When Harkins held a lighter to one teen’s hand, wind blew the flame out, police said. That prompted her to douse his hand in perfume before setting it on fire. The boy suffered second-degree burns, police said.

Another teen was cut on the neck with a broken bottle. Harkins used a flame to heat a small key, which she then used to cauterize the wound.

The police were notified because a friend of one of the students who participated in the ritual raised alarms. However, none of the students themselves told their parents about the event or would comment following the arrest of Harkins for aggravated battery and child abuse.

At that time NBC reported that investigators said they’ve spoken to Harkins, but she didn’t spell out what type of religion would require such drastic measures.

St.

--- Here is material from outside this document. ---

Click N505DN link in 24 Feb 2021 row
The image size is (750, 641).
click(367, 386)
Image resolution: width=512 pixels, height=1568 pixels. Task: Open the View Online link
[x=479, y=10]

Petersburg Police Department said, “she hasn’t informed us exactly what she was trying to accomplish with this.”

The Phone Stalker

In 2007, ABC news documented a series of cell phone calls to families with terrifyingly specific death threats. The unidentified callers knew exactly what families were doing and what they were wearing.

The families say the calls come in at all hours of the night, threatening to kill their children, their pets and grandparents. Voice mails arrive, playing recordings of their private conversations, including one with a local police detective.

The caller knows what they’re wearing and what they’re doing. And after months of investigating, police seem powerless to stop them.

This went on with the Kuykenall family for months, who reported a caller with a scratchy voice threatening to slit their throats.

The police tried to find the culprit, but the calls were traced back to the Kuykendalls’ own phones — even when they were turned off.

It got worse. The Kuykendalls and two other Fircrest families told ABC News that they believe the callers are using their cell phones to spy on them. They say the hackers know their every move: where they are, what they’re doing and what they’re wearing.

Issei the Cannibal

In 1974, 24-year-old Wako University student Issei Sagawa allegedly followed a German woman to her home in Tokyo, Japan, broke into her apartment while she was sleeping, and attempted to cut a piece of flesh off her body to consume. When she awoke, she reportedly fought him and he was later captured by the police. According to a 2012 documentary that covered Issei’s bizarre story, he was mistakenly charged with attempted rape and his wealthy father paid the victim a settlement outside of court to have the charges dropped.

Seven years later, in 1981, he allegedly committed a murder in France—shooting and eating a fellow University student, Renée Hartevelt. Issei creepily documented the entire experience with photographs and he was captured by authorities once again while attempting to dump the rest of her body in the Bois de Boulogne lake. He was deported back to Japan and committed to a mental institution. For reason unknown, his psychologists in Japan declared that he was sane. Furthermore, a legal technicality involving the French government refusing to turn over the documents from his case meant that his murder charges were dropped completely. He checked himself out of the mental hospital and has reportedly been walking the streets as a free man ever since. Issei has even become a controversial celebrity, writing over 20 books. According to Japan Today, he most recently fantasized about an unnamed TV actress, saying:

“I’ll catch a glimpse of her thigh and think, ‘That sure looks tasty.’ But I don’t feel like I actually want to eat it. As I accomplished the act of cannibalism once, there’s no meaning to maintaining the desire for it anymore. In my book, I wrote that human flesh was tasty, but that was not really true; I’d much rather eat Matsuzaka beef. But because I’d desired to consume human flesh for so long, I’d managed to convince myself that it would necessarily be delicious.” Issei Sagawa was also referenced in the Rolling Stones song “Too Much Blood,” with the lyrics reading: “And when he ate her he took her bones/To the Bois de Boulogne.” He is currently 73 years old and continues to live in Kawaski City, Japan. To this day, no one knows why.